The insured population under NHIS and those insured privately will access services from accredited providers. OOP payments will be made by those who seek care from the private sector while provision of free services will continue for the non insured seeking care in public facilities. Provision of free services in public facilities will continue to face challenges of inadequate inputs like, medicines stock-outs given the fact that projected allocation for health for the period 2010/2011 to 2012/2013, shows no increase in the health sector budget [18
]. The implication of this modality, especially in the public facilities, would be provision of inferior quality services for the non insured compared to services provided to the insured population. On the other hand, continued payment of OOP especially in the private sector which is currently not regulated, impacts negatively on meeting financial risk protection objective.
Integration with existing financing mechanisms
Uganda's sources of health care financing mainly include government, donors and households.
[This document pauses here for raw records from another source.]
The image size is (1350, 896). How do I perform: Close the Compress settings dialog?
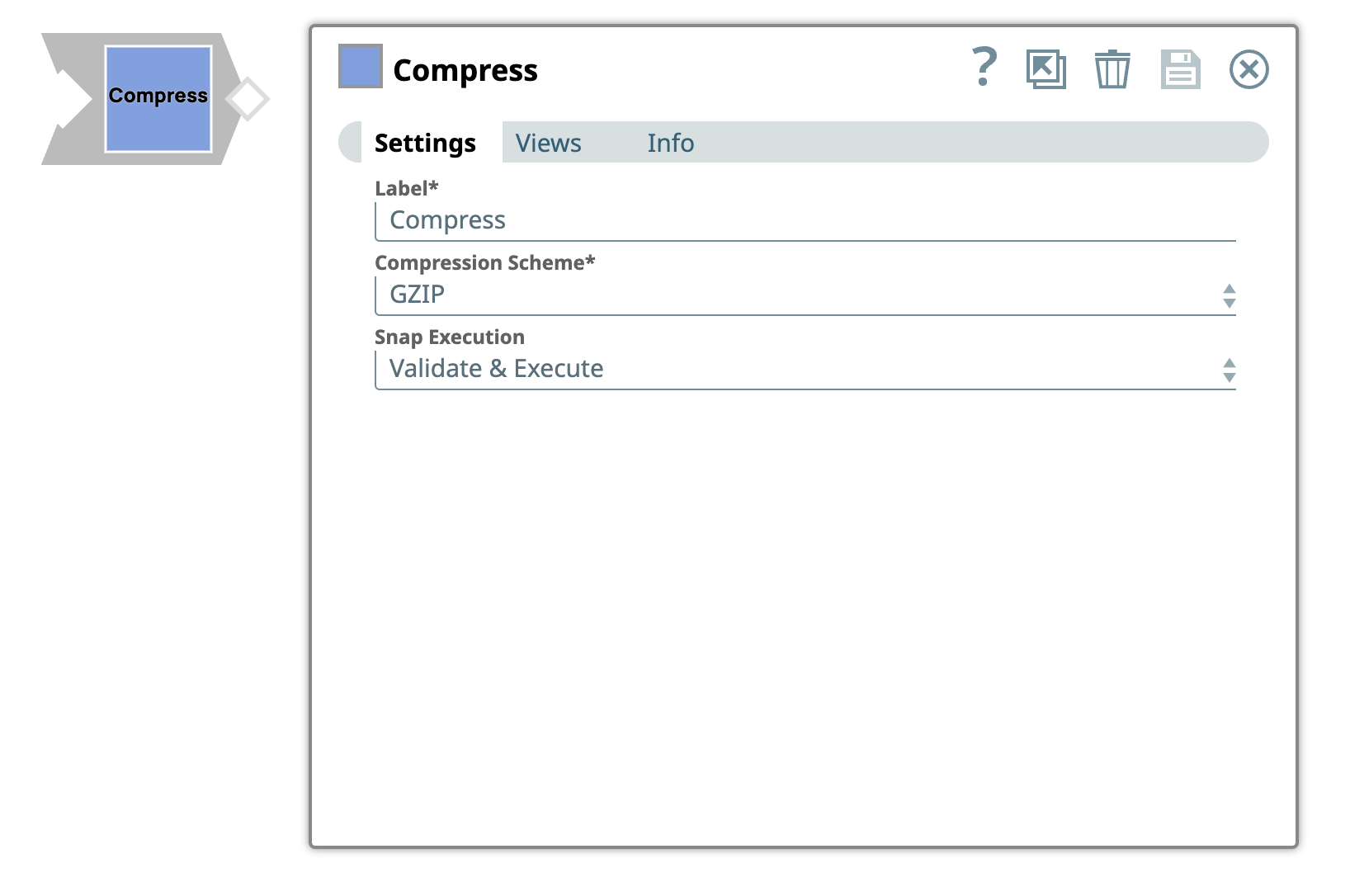[x=1249, y=69]
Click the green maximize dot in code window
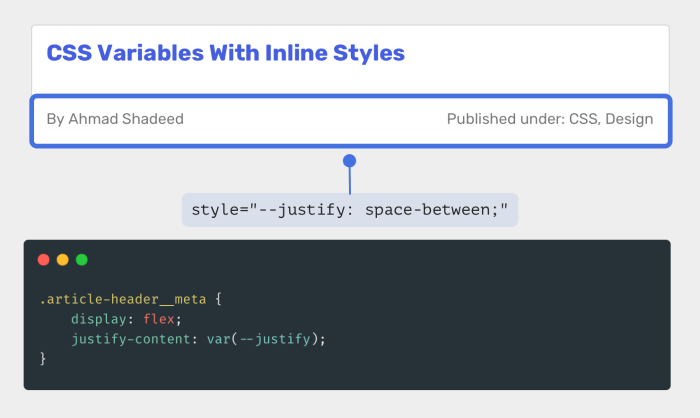Image resolution: width=700 pixels, height=418 pixels. tap(82, 260)
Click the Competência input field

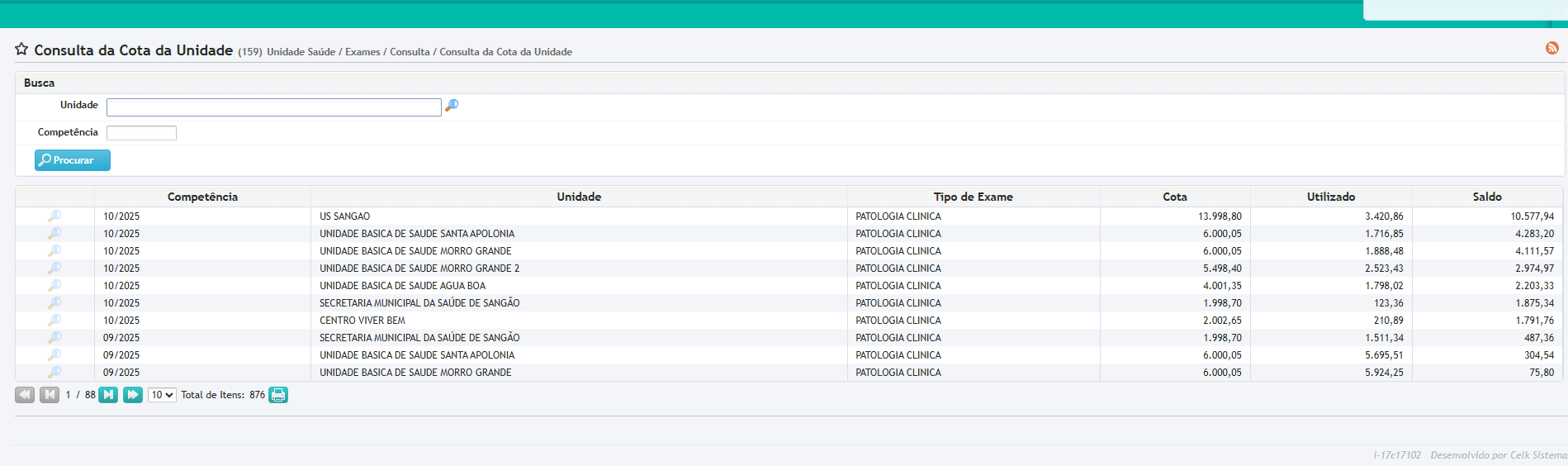[x=141, y=133]
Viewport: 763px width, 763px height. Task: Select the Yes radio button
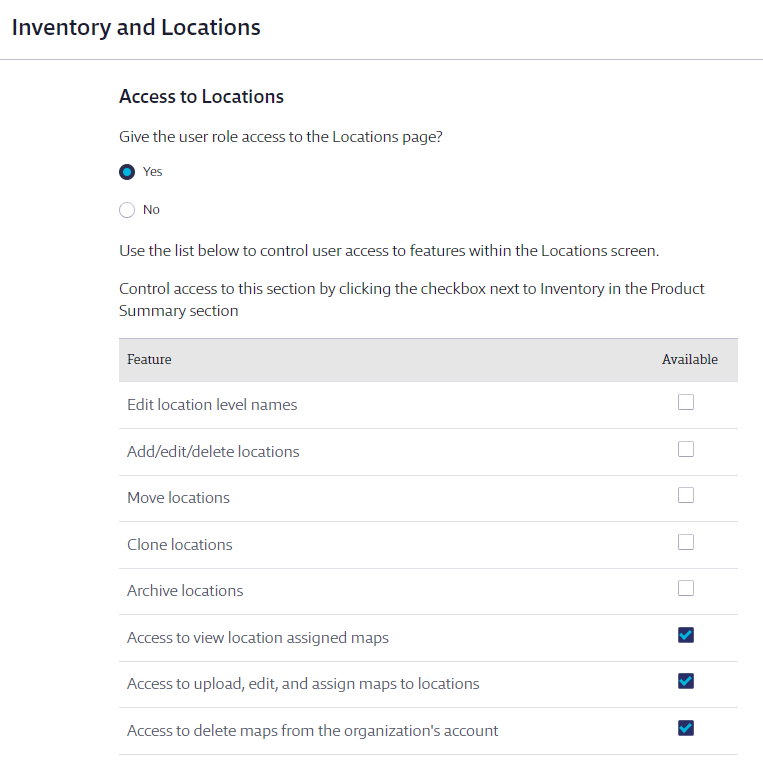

There are some minimal contributions made through voluntary insurance and from firms. Currently, there is limited pre-paid financing, very limited financial protection (due to high out-of-pocket spending), fragmentation within and between financing mechanisms, and limited cross-subsidisation. Overall, the health care financing landscape is relatively inequitable and fragmented. One of the important potentials of the NHIS would be to address some of these challenges. Specifically, if successfully implemented, NHIS has the potential of improving cross-subsidisation through the creation of large pools (if high coverage is attained), reducing out-of-pocket spending, providing some financial protection, and reducing fragmentation between financing mechanisms. Unfortunately, the current NHIS design does not explicitly mention how the scheme would fit in with the existing financing mechanisms. So far, the scheme has been developed independently, without mention of how it would be integrated within the existing financing mechanisms. For example, there is no explicit mention of how publicly-funded services will be affected by the introduction of the NHIS (e.g. would the insurance contribution made by government for public employees be deducted from the total budget the health sector has been receiving? How will quality of services be ensured in the public facilities that are not accredited under NHIS? Should a person covered under the NHIS also be able to access the free services from public facilities?). Similarly, although the design mentions that private insurance will offer complimentary package, it is not clear what the role and collaboration arrangements of private health insurance agencies will be after the introduction of mandatory health insurance.